На нее обращали внимание даже чаще, чем этого хотелось. Быть может, оттого, что она все время попадала в чисто мужские компании. И отец приговаривал: «Смотри, не теряй голову, малая!», когда парни наперебой приглашали ее танцевать, прокатиться по ночному городу, устроить пикник на обочине, отправиться за ними на край света.

Она смеялась, как смеются все девушки на свете, когда им двадцать, когда они свободны, легки и защищены любовью близких.

Нет, мужчины ее волновали, и сердце время от времени екало, и поджилки тряслись, если рядом оказывался высокий, красивый, умный.

Она так и думала про них, приглядываясь к очередному: красив ли, умен ли, и, смешно сказать, — понимает ли толк в машинах!
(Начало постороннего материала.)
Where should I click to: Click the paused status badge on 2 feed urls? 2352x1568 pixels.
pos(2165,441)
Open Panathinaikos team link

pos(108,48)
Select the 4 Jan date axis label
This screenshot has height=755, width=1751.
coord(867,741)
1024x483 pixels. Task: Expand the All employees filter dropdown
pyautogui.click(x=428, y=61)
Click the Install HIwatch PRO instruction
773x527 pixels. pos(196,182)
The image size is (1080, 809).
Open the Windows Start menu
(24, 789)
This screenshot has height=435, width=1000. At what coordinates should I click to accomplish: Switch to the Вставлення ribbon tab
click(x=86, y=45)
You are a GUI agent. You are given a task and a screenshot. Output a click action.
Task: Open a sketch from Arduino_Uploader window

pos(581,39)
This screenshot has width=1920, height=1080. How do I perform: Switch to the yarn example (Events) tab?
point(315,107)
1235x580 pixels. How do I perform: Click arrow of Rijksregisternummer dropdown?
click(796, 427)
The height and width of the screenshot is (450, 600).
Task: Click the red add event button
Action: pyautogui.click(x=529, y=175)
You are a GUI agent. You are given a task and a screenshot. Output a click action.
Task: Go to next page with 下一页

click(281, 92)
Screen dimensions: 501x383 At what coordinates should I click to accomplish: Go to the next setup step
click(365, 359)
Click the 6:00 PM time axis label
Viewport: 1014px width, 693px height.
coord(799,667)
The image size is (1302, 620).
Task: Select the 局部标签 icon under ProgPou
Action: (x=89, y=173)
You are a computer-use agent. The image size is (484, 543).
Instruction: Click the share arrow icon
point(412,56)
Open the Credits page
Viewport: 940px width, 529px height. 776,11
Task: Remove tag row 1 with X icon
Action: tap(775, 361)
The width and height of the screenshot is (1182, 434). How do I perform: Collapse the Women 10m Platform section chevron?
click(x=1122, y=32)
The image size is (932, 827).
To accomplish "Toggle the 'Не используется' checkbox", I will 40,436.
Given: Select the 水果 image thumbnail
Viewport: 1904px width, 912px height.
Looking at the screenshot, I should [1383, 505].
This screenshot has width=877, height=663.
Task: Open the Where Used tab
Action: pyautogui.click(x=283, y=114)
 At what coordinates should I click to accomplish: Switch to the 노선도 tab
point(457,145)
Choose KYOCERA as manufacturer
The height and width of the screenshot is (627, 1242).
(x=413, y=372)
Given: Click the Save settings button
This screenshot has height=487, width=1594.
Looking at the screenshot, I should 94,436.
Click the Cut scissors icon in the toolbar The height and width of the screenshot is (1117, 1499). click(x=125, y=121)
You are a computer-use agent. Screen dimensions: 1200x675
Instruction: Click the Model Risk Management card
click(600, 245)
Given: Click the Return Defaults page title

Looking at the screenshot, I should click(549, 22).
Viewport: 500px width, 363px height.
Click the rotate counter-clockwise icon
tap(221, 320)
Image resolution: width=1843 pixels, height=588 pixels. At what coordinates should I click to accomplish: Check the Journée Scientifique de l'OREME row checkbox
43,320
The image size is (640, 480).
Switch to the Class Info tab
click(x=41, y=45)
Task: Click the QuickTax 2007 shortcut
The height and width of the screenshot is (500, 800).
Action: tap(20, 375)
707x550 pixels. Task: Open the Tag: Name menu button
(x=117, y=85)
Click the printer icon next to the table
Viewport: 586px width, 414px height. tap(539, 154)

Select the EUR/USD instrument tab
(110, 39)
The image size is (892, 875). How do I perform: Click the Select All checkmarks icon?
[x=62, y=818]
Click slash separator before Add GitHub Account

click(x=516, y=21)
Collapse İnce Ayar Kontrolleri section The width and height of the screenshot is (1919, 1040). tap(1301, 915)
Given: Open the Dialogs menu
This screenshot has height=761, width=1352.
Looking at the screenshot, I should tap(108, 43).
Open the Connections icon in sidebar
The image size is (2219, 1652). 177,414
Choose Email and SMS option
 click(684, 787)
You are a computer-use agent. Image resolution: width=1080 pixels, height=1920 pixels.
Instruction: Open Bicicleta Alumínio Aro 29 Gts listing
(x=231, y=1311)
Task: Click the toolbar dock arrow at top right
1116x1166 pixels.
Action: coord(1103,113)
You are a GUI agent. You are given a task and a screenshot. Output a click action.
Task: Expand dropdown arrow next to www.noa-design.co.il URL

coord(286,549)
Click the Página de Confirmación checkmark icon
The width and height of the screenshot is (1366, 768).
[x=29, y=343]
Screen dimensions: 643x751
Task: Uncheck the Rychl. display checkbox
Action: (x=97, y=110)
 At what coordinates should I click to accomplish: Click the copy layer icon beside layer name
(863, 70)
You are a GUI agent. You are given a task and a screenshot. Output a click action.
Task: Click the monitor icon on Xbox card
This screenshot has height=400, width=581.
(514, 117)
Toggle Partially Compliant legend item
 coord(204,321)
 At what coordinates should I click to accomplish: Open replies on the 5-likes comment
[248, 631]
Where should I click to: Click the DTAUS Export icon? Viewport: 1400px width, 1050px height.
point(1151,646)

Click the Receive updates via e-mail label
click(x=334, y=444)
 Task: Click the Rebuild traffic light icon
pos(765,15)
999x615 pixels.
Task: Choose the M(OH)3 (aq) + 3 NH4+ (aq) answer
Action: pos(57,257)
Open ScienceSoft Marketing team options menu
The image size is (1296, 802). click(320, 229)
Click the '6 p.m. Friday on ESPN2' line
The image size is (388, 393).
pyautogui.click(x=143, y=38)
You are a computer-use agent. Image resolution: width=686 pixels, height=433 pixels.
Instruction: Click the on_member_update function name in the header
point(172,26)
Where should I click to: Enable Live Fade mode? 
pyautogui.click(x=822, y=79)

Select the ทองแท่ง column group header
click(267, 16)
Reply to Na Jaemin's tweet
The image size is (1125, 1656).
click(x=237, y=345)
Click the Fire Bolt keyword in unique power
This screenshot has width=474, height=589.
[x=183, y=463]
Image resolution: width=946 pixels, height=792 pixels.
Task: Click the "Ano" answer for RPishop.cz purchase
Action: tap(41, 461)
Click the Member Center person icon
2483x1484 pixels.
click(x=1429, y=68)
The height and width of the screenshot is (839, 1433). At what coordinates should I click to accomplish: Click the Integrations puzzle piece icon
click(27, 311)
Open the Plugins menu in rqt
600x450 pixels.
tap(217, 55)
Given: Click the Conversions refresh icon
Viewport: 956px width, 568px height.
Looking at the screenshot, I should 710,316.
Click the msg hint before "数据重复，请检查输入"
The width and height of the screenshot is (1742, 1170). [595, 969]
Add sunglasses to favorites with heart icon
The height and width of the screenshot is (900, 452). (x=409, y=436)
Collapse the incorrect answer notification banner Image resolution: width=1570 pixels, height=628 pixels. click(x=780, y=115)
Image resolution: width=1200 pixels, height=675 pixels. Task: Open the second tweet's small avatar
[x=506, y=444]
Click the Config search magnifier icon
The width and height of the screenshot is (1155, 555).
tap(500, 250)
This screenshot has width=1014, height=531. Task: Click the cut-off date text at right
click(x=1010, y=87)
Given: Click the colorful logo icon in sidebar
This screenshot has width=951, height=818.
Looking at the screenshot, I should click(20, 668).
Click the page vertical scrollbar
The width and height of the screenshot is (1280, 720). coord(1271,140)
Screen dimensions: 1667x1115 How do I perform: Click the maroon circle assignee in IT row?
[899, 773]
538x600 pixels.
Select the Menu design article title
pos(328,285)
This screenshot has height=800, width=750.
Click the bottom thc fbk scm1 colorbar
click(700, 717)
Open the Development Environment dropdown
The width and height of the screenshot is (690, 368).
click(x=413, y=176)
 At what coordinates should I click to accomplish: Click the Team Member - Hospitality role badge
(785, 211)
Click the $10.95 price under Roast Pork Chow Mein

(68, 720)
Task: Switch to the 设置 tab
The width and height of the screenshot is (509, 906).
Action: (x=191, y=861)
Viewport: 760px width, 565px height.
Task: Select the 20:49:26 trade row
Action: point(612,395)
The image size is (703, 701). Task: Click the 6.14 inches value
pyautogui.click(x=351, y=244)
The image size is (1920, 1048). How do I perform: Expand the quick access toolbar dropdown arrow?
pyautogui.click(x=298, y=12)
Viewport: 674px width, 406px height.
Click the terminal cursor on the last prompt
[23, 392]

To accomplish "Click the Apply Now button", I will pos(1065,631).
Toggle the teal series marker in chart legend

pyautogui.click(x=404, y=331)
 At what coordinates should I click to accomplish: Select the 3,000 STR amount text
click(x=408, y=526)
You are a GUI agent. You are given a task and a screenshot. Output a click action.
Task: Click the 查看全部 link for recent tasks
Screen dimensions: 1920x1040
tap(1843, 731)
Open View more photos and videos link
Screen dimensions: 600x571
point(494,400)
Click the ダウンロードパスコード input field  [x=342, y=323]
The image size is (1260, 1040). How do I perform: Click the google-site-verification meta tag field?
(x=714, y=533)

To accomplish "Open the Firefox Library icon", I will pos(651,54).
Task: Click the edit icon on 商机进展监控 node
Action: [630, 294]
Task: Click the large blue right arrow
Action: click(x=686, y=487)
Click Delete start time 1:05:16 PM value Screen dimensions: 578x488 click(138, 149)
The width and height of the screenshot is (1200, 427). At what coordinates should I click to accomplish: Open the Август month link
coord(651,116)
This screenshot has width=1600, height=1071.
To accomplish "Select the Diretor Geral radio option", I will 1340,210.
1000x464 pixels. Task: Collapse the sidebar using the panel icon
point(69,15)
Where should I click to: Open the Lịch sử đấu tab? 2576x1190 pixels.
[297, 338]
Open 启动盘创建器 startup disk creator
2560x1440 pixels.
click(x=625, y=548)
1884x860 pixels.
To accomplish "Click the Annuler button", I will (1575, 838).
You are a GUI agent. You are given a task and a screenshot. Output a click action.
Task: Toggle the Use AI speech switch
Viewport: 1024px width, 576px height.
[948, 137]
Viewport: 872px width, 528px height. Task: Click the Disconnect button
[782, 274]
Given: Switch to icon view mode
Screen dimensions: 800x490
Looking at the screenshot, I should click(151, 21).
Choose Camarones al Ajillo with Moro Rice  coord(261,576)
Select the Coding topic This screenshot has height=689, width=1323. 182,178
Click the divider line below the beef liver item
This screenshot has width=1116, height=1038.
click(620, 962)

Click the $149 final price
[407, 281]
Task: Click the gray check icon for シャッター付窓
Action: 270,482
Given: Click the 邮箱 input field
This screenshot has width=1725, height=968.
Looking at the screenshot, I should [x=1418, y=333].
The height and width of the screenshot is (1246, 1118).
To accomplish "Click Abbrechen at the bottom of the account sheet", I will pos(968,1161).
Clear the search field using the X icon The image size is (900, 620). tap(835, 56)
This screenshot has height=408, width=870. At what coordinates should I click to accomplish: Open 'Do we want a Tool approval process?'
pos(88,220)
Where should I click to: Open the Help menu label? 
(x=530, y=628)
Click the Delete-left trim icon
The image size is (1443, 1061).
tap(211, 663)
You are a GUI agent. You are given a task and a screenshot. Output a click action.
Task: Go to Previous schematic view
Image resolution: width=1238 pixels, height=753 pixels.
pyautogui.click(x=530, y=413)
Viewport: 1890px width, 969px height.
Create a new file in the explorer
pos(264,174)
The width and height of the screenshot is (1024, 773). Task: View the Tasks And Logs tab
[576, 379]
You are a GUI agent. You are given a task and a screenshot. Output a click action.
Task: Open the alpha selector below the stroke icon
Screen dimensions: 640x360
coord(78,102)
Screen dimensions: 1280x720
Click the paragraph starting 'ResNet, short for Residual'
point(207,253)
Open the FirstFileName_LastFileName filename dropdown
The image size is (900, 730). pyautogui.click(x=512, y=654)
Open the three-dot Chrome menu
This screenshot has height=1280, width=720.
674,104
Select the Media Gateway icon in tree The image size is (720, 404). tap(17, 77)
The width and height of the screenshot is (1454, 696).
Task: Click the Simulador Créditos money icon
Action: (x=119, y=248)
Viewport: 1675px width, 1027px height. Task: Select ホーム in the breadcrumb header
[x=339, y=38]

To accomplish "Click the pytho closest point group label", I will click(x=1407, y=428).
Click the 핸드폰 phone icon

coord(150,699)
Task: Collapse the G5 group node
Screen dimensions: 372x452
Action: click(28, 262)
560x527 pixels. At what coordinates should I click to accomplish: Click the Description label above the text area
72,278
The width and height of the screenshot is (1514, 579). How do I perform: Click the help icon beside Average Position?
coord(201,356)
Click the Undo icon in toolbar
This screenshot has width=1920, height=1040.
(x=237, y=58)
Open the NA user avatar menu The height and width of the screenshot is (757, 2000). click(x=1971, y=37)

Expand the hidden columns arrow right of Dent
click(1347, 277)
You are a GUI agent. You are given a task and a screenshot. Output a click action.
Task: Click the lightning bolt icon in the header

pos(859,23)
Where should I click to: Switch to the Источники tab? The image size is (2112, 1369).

Еще было важно, чтобы кавалер умел пользоваться ножом и вилкой, сморкался в платок, а не пальцами в сторону, знал, что «Мастер и Маргарита» это не только кафе на Чистых Прудах, разбирался в политике и искусстве — иначе о чем говорить прикажете?! — чистил зубы перед сном и не приходил на свидание в спортивном костюме.

Честное слово, если бы Илья пришел на встречу к ней в кургузом ватнике и солдатских кальсонах, Женька бы не заметила!

Ей было плевать, как он держит вилку и что, отпивая чай, шумно прихлебывает от удовольствия.

Вернее, нет, ей нравилось на это смотреть. Она просто глаз не могла отвести, вот как нравилось.

И о политике они не сказали ни слова. И театр с оперой не обсудили. Как же так?!

Ночью они снова были вместе, и все повторилось, и все было по-новому. И каждый миг, казалось, сердце не выдержит, выскочит из груди и пустится в пляс.